The Spectre of ISIS’s Return: A Major Security Challenge
The collapse of the Syrian regime and the rise of HTS have created a security vacuum that could be exploited by ISIS to regain ground in Iraq. This scenario particularly concerns Baghdad, given the precedents related to the jihadist occupation of Mosul in 2014. Several factors exacerbate this risk:
- The Fragility of Syrian Detention Camps: The camps under the control of the Syrian Democratic Forces (SDF), where thousands of ISIS fighters and their families are detained, are threatened by Turkish pressure and the growing instability in northern Syria. A mass escape could fuel the jihadist resurgence in Iraq.
- The Jihadist Card Used by Iran and Russia: In difficulty in the region, these actors could, in various ways, favour a return of ISIS to destabilise the Sunni order represented by HTS and weaken Western interests, particularly the United States.
- Internal Radicalisation in Iraq: In an environment of heightened sectarian polarisation, marginalised Sunni populations in Iraq might turn to ISIS as an alternative to Shiite hegemony and the abuses of the radical branches of the PMF.
A resurgence of ISIS would not only jeopardise Iraq’s internal security but also increase pressure on the government to justify a prolonged foreign military presence.
A Review of Relations with Iran: Between Dependence and Diversification
The fall of Bashar al-Assad’s regime represents a severe blow to Iran, whose regional influence is partly built on the Tehran-Baghdad-Damascus-Beirut axis. For Baghdad, this new development fuels debates on the need to revise its relations with Tehran.
- Pressure for a More Balanced Policy: Some Iraqi leaders advocate for diversifying strategic partnerships with Arab and Western powers to reduce dependence on Iran. This diversification could include strategic rapprochement with Saudi Arabia and the UAE, as well as a new military alliance with the United States.

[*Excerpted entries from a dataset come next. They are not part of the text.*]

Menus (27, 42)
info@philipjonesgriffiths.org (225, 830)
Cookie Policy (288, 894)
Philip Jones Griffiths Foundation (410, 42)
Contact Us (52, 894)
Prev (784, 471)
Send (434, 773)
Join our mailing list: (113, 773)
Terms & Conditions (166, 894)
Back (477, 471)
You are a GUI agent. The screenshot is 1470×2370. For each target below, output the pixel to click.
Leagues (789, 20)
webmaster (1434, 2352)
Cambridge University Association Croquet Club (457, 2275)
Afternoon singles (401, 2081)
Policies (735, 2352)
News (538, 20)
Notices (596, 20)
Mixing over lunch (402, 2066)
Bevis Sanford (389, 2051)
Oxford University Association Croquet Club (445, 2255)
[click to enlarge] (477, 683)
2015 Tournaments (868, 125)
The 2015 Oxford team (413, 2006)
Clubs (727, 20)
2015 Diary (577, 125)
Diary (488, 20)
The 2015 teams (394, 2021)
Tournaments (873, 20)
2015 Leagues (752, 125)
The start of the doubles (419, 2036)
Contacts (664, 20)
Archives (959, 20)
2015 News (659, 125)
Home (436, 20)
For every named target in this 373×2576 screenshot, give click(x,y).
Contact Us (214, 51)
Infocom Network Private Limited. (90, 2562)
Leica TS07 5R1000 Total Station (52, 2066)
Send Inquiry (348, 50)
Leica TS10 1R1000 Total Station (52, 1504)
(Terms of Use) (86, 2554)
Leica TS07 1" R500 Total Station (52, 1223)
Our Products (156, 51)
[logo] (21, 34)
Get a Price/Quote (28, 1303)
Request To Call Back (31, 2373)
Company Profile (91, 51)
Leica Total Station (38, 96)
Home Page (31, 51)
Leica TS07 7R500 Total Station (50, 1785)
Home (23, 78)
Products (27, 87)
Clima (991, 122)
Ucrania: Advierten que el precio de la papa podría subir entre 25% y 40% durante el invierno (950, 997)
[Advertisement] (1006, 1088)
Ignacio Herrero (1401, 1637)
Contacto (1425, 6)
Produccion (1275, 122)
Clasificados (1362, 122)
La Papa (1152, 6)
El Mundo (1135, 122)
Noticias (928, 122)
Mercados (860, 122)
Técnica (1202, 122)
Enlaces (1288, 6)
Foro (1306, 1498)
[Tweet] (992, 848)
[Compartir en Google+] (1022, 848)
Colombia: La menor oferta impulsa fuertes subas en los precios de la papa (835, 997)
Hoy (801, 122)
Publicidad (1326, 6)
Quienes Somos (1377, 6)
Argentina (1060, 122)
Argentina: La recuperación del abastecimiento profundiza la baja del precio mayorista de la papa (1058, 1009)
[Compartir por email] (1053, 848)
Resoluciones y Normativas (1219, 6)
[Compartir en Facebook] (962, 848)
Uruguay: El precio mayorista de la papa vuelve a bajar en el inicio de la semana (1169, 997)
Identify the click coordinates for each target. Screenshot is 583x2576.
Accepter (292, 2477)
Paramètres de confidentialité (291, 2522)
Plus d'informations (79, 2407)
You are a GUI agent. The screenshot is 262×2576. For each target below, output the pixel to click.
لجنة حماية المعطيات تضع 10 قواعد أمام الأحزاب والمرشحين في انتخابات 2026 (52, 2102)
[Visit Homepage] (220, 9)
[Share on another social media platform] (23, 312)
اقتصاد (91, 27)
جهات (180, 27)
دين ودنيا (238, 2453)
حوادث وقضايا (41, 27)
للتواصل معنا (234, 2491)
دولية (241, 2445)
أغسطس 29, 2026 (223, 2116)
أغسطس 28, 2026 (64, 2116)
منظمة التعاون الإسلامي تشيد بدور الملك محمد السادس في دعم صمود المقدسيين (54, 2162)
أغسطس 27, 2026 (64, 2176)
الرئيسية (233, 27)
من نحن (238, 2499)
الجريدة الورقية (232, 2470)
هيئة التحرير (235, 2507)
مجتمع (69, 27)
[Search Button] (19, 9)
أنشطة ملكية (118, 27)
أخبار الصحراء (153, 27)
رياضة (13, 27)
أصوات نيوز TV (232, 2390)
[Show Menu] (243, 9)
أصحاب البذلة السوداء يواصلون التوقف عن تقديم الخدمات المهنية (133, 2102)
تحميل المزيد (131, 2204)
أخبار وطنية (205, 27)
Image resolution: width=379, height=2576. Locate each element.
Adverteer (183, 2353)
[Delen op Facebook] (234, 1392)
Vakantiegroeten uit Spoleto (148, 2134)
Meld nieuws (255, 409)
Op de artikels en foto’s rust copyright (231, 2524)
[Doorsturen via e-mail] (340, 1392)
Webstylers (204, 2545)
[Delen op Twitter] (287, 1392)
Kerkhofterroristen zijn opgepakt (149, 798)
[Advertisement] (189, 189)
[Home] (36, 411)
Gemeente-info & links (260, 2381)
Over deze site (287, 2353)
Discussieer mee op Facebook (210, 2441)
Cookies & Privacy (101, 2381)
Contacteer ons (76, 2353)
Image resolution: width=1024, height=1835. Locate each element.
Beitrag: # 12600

- Resistance from Pro-Iranian Militias: However, Shiite factions loyal to Tehran have considerable mechanisms to block any attempt to shift Iraq’s strategic orientation. Their disruptive power, combined with the lack of a clear political consensus in Iraq, currently complicates any effort to break from Iran.
- Gradual Weakening of Iranian Influence: In the medium term, the fall of Damascus could further isolate Tehran, reducing its ability to project its influence in Iraq and impose its agenda.
The nature of these multiple debates reflects a growing tension within the Iraqi elites, torn between ideological and sectarian loyalty to Iran and the need to adapt to a rapidly transforming regional order. Faced with these developments, Baghdad is confronted with a series of complex strategic choices. In this critical moment of regional history, the decisions made by Iraq’s Shiite elites will not only determine the political and security future of Iraq but also the country’s ability to assert itself as a key actor in a reshaping Middle East.
Notes
[1] Balanche, Fabrice, Les leçons de la crise syrienne, Paris, Odile Jacob, 2024, 352 pages.
[2] « L’Iran et ses milices en 2024 : 563 morts dans des attaques aériennes et terrestres… et un retrait humiliant de Syrie après y avoir semé le chaos pendant des années », en arabe, Observatoire syrien des droits de l’homme, 04/01/2025
[3] Luizard, Pierre-Jean. « Le nouvel État irakien de 2003 et le piège du communautarisme », Confluences Méditerranée, 2021/1 N° 116, 2021. p.63-73.
[4] Bakawan, Adel, « Entre le Hachd al-Chaabi et l’axe de la résistance : la zone grise ! », Centre Français de recherche sur l’Irak (CFRI), le 03/05/2024.